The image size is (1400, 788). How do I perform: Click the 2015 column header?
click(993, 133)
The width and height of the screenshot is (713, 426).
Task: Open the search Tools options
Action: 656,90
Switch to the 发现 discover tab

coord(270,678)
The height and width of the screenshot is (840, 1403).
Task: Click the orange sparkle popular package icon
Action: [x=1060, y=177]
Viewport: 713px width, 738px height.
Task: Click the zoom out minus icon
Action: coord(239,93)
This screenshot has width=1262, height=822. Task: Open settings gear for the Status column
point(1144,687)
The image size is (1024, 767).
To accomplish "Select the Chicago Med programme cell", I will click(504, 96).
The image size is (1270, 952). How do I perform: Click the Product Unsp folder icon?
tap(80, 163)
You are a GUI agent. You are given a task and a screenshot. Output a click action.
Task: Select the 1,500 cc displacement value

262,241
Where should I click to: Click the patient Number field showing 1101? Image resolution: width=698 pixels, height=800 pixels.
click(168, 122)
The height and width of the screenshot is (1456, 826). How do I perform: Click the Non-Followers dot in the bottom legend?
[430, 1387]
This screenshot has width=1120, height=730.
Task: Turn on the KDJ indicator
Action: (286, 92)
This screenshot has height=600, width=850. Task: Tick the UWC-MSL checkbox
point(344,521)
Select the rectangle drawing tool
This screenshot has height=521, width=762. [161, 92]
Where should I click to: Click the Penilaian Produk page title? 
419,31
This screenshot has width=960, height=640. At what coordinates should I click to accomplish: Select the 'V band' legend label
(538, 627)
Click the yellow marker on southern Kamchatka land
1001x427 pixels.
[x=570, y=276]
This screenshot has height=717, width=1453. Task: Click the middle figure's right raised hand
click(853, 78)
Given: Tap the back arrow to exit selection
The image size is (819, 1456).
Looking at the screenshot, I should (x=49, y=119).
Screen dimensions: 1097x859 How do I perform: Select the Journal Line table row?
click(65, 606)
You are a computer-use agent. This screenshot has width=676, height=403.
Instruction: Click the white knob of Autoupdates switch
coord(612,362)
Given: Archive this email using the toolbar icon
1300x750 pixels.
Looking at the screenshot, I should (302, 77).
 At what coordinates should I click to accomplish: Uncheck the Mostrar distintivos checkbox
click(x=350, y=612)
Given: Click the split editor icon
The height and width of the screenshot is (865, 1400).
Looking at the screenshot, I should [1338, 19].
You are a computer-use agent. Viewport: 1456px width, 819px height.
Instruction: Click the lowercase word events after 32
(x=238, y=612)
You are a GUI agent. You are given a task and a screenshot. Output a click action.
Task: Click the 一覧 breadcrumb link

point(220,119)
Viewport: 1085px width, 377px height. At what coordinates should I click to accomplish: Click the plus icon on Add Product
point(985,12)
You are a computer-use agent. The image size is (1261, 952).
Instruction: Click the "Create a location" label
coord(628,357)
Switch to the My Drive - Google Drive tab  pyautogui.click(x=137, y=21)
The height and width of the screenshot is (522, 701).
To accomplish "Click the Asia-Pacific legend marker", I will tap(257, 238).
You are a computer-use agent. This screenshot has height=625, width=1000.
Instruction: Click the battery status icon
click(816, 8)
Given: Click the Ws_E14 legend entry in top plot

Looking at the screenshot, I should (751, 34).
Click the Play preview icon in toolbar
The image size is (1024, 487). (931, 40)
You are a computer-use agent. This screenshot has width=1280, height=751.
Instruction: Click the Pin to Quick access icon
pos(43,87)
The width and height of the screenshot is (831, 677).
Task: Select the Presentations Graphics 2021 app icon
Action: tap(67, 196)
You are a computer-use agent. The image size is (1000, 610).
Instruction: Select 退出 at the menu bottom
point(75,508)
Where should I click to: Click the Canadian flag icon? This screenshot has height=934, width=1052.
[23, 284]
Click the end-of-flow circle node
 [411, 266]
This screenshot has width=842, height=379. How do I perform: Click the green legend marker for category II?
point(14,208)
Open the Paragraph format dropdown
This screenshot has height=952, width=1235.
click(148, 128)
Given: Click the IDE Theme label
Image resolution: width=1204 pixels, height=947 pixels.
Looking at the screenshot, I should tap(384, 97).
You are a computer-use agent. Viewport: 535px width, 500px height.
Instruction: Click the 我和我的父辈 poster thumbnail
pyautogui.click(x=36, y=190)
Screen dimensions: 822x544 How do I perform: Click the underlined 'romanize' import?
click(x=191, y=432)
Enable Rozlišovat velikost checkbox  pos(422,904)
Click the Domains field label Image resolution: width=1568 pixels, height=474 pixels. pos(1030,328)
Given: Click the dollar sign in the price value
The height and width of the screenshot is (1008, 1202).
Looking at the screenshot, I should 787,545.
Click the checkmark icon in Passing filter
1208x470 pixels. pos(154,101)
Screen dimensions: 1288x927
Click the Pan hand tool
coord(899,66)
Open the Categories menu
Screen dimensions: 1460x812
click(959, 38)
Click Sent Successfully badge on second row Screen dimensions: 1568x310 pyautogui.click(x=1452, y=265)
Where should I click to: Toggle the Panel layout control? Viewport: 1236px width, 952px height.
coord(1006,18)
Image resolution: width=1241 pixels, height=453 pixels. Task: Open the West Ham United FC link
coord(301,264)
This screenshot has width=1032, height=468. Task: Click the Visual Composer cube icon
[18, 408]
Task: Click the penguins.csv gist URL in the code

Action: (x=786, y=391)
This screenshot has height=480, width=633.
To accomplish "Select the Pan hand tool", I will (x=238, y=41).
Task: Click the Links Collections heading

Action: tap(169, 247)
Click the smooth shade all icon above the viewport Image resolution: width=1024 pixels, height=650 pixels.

Task directions
Lines with the word "will": report how many there are in the entries, as a bare number.

Response
3